THE INPUT
-- Opening Marker --

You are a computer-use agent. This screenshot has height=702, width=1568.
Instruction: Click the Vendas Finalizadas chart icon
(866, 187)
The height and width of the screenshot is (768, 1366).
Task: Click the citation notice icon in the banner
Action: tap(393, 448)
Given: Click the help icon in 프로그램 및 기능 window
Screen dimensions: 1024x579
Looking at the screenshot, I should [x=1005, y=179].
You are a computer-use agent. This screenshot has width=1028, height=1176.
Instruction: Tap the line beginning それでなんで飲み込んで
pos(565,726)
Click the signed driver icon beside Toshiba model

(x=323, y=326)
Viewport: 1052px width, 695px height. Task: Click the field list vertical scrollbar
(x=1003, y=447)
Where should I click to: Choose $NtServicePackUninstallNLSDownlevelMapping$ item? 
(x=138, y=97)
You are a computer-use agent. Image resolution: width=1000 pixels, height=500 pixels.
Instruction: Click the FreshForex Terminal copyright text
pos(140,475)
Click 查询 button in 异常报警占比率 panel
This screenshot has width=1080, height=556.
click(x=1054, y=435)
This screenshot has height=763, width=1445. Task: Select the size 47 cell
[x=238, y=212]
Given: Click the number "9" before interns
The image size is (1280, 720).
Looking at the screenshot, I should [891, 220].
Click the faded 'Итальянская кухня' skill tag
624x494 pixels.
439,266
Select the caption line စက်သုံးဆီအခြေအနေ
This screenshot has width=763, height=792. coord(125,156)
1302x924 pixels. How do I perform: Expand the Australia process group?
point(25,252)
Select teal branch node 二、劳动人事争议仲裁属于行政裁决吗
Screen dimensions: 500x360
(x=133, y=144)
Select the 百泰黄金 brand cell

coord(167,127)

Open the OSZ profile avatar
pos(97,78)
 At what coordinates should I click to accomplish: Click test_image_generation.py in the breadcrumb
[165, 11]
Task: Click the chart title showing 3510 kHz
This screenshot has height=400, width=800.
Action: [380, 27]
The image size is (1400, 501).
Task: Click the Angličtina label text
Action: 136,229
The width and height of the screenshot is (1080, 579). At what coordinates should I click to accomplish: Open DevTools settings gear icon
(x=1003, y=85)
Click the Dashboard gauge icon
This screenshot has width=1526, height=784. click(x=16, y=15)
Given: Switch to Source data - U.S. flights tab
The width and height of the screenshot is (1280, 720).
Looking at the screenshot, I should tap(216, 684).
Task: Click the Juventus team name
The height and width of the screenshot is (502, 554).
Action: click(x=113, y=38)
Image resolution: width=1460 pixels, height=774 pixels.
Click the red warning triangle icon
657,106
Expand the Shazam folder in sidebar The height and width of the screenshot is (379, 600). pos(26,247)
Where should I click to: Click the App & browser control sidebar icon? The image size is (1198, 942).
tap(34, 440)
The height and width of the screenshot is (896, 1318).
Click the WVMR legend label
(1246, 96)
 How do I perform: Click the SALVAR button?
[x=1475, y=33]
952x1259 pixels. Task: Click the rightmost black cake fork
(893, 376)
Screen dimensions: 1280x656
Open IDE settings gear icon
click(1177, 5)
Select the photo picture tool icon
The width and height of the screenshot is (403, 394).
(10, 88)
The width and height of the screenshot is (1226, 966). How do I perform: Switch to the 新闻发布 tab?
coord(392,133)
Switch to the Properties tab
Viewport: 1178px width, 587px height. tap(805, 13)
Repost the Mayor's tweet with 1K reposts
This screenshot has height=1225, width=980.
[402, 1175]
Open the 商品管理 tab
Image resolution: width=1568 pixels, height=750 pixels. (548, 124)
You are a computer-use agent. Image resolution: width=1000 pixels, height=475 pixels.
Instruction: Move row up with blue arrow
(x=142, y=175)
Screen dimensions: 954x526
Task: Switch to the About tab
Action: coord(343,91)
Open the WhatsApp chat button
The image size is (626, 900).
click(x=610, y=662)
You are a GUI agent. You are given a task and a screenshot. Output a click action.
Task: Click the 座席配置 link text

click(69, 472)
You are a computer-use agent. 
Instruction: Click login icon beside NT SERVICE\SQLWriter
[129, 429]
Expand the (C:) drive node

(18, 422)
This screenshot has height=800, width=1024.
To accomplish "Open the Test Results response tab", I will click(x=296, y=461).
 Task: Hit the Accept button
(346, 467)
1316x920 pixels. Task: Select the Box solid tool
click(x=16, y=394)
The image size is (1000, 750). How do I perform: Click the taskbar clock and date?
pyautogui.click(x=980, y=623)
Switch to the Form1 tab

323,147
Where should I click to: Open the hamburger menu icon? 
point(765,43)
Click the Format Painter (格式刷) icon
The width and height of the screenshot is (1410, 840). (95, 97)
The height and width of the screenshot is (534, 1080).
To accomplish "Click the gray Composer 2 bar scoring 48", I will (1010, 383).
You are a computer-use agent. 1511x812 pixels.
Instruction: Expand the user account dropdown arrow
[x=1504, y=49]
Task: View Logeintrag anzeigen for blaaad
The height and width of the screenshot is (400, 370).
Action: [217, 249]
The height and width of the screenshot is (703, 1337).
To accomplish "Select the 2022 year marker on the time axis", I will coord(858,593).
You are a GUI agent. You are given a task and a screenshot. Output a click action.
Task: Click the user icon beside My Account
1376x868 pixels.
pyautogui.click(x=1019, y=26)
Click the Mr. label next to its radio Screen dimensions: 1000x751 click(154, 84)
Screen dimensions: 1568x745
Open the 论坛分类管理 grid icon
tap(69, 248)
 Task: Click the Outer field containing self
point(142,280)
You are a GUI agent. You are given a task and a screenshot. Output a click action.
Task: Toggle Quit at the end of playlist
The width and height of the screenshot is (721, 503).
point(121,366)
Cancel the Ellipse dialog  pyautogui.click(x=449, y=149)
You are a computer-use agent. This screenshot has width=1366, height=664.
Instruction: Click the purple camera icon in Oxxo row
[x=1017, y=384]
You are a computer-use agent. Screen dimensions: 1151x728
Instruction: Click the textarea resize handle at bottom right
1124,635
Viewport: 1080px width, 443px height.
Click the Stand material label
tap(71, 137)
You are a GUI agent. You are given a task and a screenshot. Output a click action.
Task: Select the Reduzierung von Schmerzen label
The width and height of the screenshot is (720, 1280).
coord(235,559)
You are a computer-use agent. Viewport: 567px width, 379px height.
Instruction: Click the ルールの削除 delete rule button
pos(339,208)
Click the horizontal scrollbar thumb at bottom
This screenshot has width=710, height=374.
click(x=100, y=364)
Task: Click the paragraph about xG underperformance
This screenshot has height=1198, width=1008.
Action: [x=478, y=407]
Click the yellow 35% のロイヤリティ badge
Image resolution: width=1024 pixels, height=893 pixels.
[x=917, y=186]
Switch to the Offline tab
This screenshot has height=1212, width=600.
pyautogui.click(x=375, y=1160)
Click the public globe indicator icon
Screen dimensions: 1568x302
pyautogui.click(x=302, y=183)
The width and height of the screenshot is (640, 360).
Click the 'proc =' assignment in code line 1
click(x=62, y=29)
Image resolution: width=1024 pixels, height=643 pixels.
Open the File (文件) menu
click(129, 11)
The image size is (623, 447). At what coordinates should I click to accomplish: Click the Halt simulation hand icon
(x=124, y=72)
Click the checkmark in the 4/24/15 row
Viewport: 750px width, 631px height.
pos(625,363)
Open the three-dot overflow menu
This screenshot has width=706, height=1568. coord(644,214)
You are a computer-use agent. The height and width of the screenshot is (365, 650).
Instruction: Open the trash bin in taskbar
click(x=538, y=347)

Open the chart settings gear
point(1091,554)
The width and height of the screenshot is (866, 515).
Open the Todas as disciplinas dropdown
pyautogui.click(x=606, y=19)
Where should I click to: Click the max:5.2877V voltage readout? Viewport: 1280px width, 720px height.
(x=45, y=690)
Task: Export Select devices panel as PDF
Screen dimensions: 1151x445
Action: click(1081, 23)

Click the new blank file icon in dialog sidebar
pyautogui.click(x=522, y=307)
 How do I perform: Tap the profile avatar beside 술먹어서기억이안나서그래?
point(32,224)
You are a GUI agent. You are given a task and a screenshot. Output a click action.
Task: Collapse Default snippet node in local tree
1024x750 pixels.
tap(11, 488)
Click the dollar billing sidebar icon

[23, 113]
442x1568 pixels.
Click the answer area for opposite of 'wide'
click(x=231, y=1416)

-- Closing Marker --

WORK INSTRUCTIONS
Look above for the line that holds "Switch to the Offline tab", then copy it and each line after it exactly, through the last line of the data.

RESPONSE TO THE TASK
Switch to the Offline tab
This screenshot has height=1212, width=600.
pyautogui.click(x=375, y=1160)
Click the public globe indicator icon
Screen dimensions: 1568x302
pyautogui.click(x=302, y=183)
The width and height of the screenshot is (640, 360).
Click the 'proc =' assignment in code line 1
click(x=62, y=29)
Image resolution: width=1024 pixels, height=643 pixels.
Open the File (文件) menu
click(129, 11)
The image size is (623, 447). At what coordinates should I click to accomplish: Click the Halt simulation hand icon
(x=124, y=72)
Click the checkmark in the 4/24/15 row
Viewport: 750px width, 631px height.
pos(625,363)
Open the three-dot overflow menu
This screenshot has width=706, height=1568. coord(644,214)
You are a computer-use agent. The height and width of the screenshot is (365, 650).
Instruction: Open the trash bin in taskbar
click(x=538, y=347)

Open the chart settings gear
point(1091,554)
The width and height of the screenshot is (866, 515).
Open the Todas as disciplinas dropdown
pyautogui.click(x=606, y=19)
Where should I click to: Click the max:5.2877V voltage readout? Viewport: 1280px width, 720px height.
(x=45, y=690)
Task: Export Select devices panel as PDF
Screen dimensions: 1151x445
Action: click(1081, 23)

Click the new blank file icon in dialog sidebar
pyautogui.click(x=522, y=307)
 How do I perform: Tap the profile avatar beside 술먹어서기억이안나서그래?
point(32,224)
You are a GUI agent. You are given a task and a screenshot. Output a click action.
Task: Collapse Default snippet node in local tree
1024x750 pixels.
tap(11, 488)
Click the dollar billing sidebar icon

[23, 113]
442x1568 pixels.
Click the answer area for opposite of 'wide'
click(x=231, y=1416)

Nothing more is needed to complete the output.